**Activity**
Beginning at the line that contains "Tư Vấn: 0906 296 337 (819, 2539)" and ending at the last line of the entries, write out each line exactly; include nothing outside that span.

**Data listing**
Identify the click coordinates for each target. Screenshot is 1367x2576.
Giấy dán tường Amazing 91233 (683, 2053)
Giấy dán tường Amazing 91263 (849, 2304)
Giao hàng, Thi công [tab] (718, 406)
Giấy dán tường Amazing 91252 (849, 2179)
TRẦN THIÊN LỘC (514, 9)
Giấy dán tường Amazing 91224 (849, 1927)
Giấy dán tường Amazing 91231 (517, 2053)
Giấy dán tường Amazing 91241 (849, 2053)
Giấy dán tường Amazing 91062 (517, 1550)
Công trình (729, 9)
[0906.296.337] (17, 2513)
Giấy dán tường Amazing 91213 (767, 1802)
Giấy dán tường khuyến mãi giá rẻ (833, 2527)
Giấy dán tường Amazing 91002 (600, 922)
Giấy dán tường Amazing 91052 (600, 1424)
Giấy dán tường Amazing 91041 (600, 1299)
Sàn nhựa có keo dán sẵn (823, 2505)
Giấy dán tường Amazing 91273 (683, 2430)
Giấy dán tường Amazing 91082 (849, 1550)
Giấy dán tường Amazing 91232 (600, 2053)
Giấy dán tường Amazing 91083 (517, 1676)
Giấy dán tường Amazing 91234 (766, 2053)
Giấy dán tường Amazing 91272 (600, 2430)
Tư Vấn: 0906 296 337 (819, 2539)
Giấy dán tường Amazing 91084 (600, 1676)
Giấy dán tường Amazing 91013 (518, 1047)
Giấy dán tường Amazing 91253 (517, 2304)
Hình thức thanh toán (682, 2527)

**Written reply**
Tư Vấn: 0906 296 337 (819, 2539)
Giấy dán tường Amazing 91084 (600, 1676)
Giấy dán tường Amazing 91013 (518, 1047)
Giấy dán tường Amazing 91253 (517, 2304)
Hình thức thanh toán (682, 2527)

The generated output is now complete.